I kind of disagree with the assumption that baseline compilers are easy to build (depending on your definition of baseline). A back-end like DirectEmit is not easy to write and even harder to verify. If you have a back-end written for your own IR you will likely have to write tests in that IR and it will probably be quite hard to simply port over codegen (or run-) tests from other compilers. Especially in the context of databases it is not very reassuring if you have a back-end that may explode the second you start to generate code slightly differently. We're working on making this a bit more commoditized but in our opinion you will always need to do some work since having another IR (with defined semantics someone could write a code generator for you) for a back-end is very expensive. In Umbra, translating Umbra-IR to LLVM-IR takes more time than compiling to machine code with DirectEmit.

Also, if it is easy to write them, I would expect to see more people write them.

Copy-and-patch was also tried in the context of MLIR[3] but the exec-time results were not that convincing and I have been told that it is unlikely for register allocation to work sufficiently well to make a difference.

[1]: https://hub.docker.com/r/umbradb/umbra

[2]: https://zenodo.org/records/10357363

[3]: https://home.cit.tum.de/~engelke/pubs/2403-cc.pdf



> We're working on making this a bit more commoditized but in our opinion you will always need to do some work since having another IR (with defined semantics someone could write a code generator for you) for a back-end is very expensive.

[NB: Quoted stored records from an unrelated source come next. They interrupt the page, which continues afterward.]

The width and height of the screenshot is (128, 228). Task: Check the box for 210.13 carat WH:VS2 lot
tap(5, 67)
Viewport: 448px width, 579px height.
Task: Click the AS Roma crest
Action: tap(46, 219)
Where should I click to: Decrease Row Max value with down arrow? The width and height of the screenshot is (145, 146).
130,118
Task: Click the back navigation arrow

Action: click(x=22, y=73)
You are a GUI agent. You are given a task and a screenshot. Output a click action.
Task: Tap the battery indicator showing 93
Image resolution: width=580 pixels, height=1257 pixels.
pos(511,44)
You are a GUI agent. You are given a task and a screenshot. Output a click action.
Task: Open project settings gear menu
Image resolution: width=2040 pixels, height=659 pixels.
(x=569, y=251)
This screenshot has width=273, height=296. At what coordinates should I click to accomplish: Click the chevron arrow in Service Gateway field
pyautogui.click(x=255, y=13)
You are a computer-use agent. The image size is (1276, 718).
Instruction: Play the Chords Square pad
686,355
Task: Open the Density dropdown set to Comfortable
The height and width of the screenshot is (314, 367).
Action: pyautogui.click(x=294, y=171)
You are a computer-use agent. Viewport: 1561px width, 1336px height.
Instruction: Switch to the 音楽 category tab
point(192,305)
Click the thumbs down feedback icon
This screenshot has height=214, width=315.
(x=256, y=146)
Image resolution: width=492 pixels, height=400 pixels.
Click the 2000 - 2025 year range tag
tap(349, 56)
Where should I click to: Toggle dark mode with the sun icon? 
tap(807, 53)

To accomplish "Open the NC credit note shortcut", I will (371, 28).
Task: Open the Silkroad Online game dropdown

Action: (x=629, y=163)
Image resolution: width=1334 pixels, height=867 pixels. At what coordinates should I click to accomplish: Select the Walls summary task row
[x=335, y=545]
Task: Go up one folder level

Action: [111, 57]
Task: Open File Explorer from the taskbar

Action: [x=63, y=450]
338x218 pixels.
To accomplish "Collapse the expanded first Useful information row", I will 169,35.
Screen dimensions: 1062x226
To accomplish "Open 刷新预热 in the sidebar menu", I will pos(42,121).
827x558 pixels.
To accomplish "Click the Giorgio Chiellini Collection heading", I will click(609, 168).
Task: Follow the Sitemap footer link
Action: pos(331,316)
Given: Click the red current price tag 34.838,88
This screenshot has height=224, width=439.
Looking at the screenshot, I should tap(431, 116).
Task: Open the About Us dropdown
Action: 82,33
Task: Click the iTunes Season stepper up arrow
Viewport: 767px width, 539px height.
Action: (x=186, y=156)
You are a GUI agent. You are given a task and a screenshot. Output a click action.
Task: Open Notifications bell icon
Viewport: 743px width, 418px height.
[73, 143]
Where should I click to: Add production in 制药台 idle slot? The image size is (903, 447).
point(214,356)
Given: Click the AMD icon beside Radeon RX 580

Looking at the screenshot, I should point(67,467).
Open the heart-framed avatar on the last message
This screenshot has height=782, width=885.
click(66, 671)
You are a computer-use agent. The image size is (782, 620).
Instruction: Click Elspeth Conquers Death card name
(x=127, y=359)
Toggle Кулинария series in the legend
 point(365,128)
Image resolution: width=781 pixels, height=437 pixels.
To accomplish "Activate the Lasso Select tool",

I've been nipping at the edges of adapting the vmIDL from vmgen and using that to generate the machinery to do some jitting. But I'm slow and lazy...

The general idea is to have the hypothetical user define the operands of their IR along with the code snippets and use this to stitch together a jit compiler library. Or perhaps a wrapper around an existing jit library, dunno. Either way it gives me some yaks to shave which makes me happy.